**PETUNJUK PENGERJAAN**
1. Jelaskan dalam satu sampai tiga kalimat mengapa, menurut teks tentang Om Liem, keluarga tidak langsung memberi tahu Lilani ketika Om Liem meninggal.
2. Tuliskan kembali dengan tepat seluruh bagian teks tentang Om Liem, mulai dari "Ketika pesta besar-besaran" hingga "praktis mengalami kebutaan.".

**TEKS BACAAN**
Ketika pesta besar-besaran di Hotel Shangri-La Singapura digelar untuk merayakan ulang tahunnya yang ke-90, September 2005, Om Liem sudah tak sanggup berjalan sendiri. Ia harus dipapah dan naik panggung dengan bantuan perangkat hidrolik. Pada saat itu pun sebenarnya penglihatannya sudah mulai kabur dan digerogoti glaukoma. Lalu pada 2009 ia praktis mengalami kebutaan.
Kondisi istrinya, Lie Las Nio alias Lilani, tak lebih baik dan mulai menderita berbagai gangguan karena usia uzur. Kerabat dekat keluarga ini mengatakan, sudah setahun belakangan ini Lilani hanya bisa duduk menonton televisi dan jarang mau bicara. "Melihat hal itu pula keluarga tak langsung memberi tahu Tante ketika Om Liem sudah meninggal. Mereka takut kabar itu akan memperburuk keadaannya," katanya sambil menunjukkan foto Lilani yang sedang duduk menonton televisi.

**DATA YANG DITAMPILKAN**
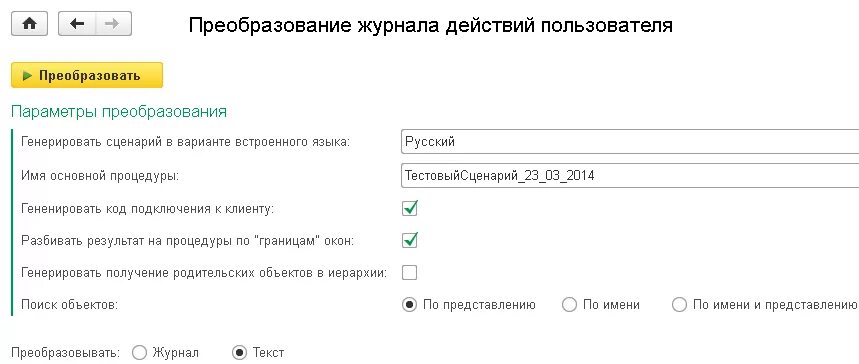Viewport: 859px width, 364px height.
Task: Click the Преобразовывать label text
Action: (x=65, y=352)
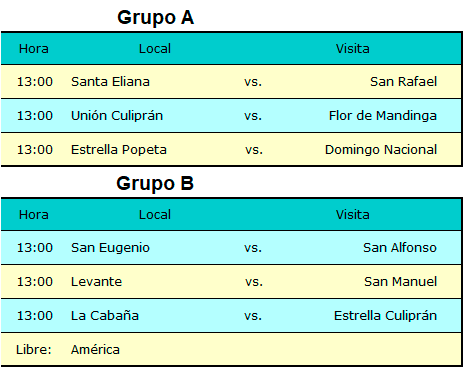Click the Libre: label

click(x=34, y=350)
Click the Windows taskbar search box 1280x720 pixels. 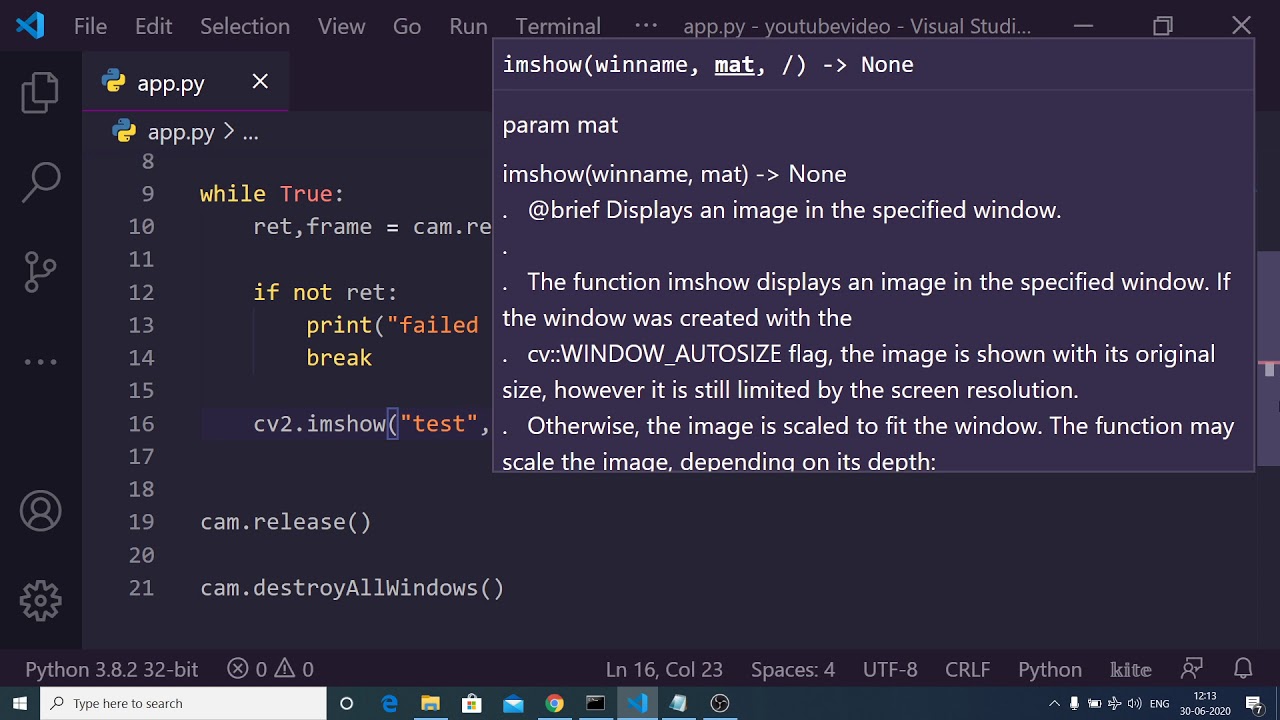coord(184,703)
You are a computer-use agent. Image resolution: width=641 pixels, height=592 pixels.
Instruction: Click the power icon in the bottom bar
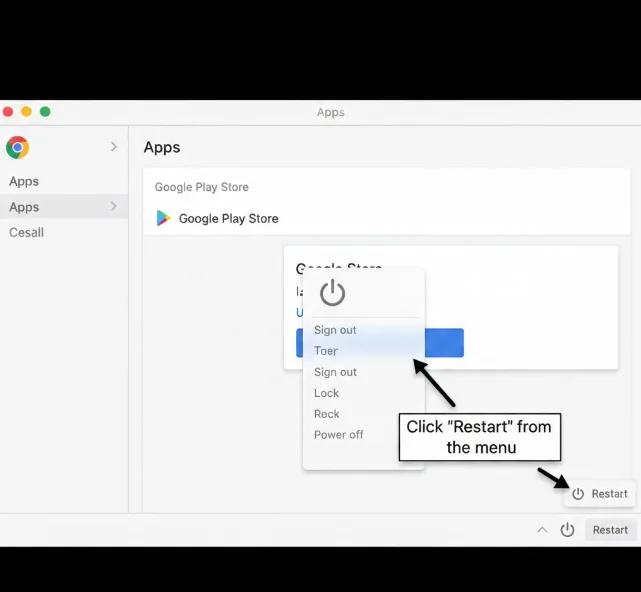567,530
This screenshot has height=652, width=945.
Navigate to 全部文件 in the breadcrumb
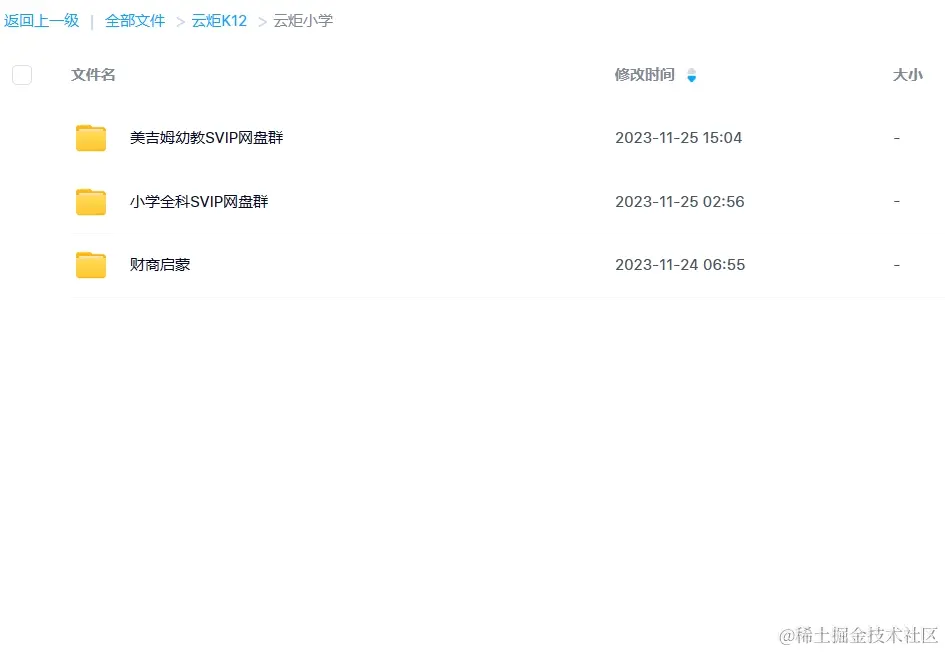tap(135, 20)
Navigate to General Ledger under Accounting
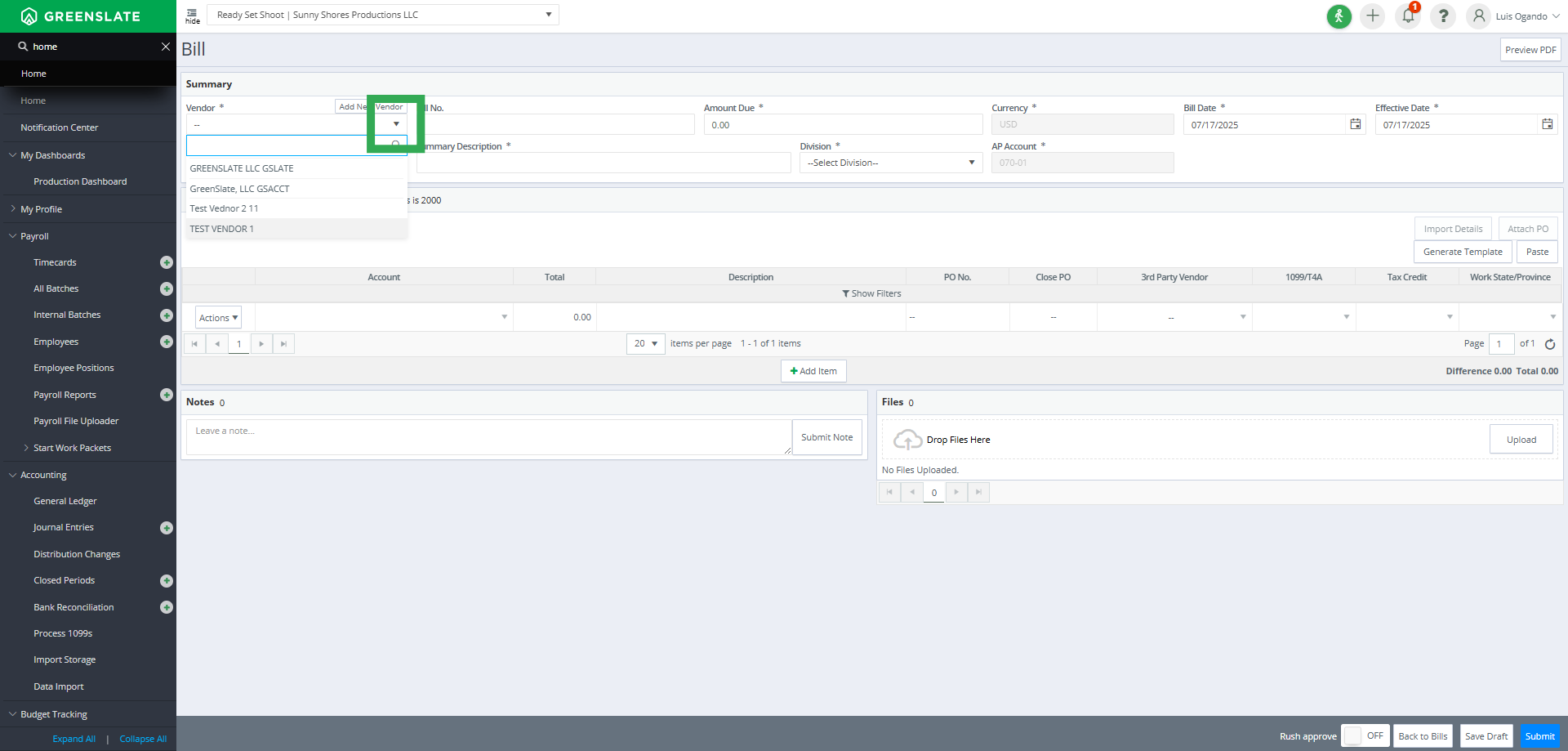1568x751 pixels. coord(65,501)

* * *

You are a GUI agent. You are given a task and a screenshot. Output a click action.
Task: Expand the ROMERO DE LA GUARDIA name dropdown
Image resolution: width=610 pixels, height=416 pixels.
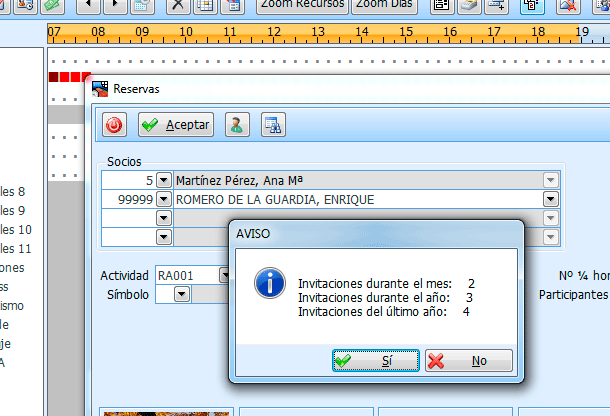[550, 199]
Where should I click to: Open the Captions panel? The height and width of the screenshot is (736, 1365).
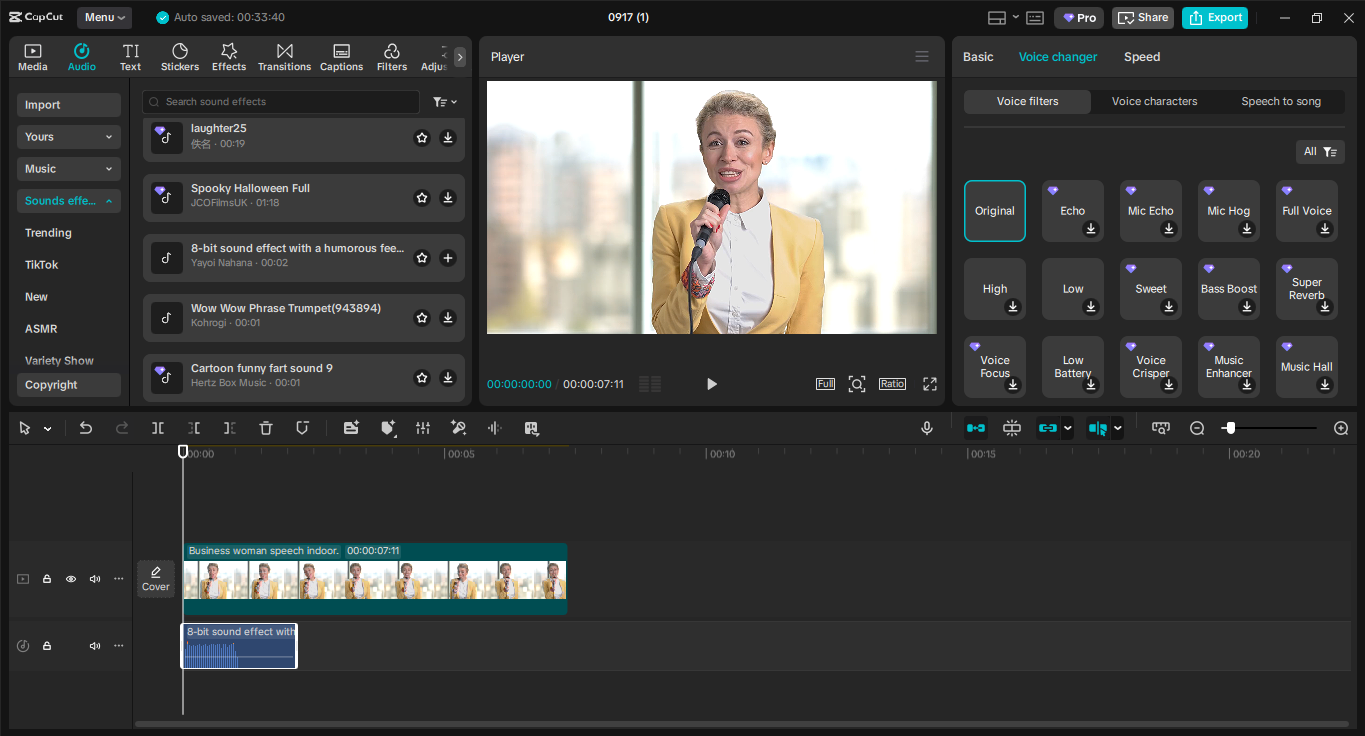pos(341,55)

**DAFTAR JAWABAN**
1. Keluarga tidak langsung memberi tahu Lilani karena takut kabar itu akan memperburuk keadaannya. Kondisinya sudah menurun akibat berbagai gangguan karena usia uzur. Setahun belakangan ini ia hanya bisa duduk menonton televisi dan jarang mau bicara.

2.
Ketika pesta besar-besaran di Hotel Shangri-La Singapura digelar untuk merayakan ulang tahunnya yang ke-90, September 2005, Om Liem sudah tak sanggup berjalan sendiri. Ia harus dipapah dan naik panggung dengan bantuan perangkat hidrolik. Pada saat itu pun sebenarnya penglihatannya sudah mulai kabur dan digerogoti glaukoma. Lalu pada 2009 ia praktis mengalami kebutaan.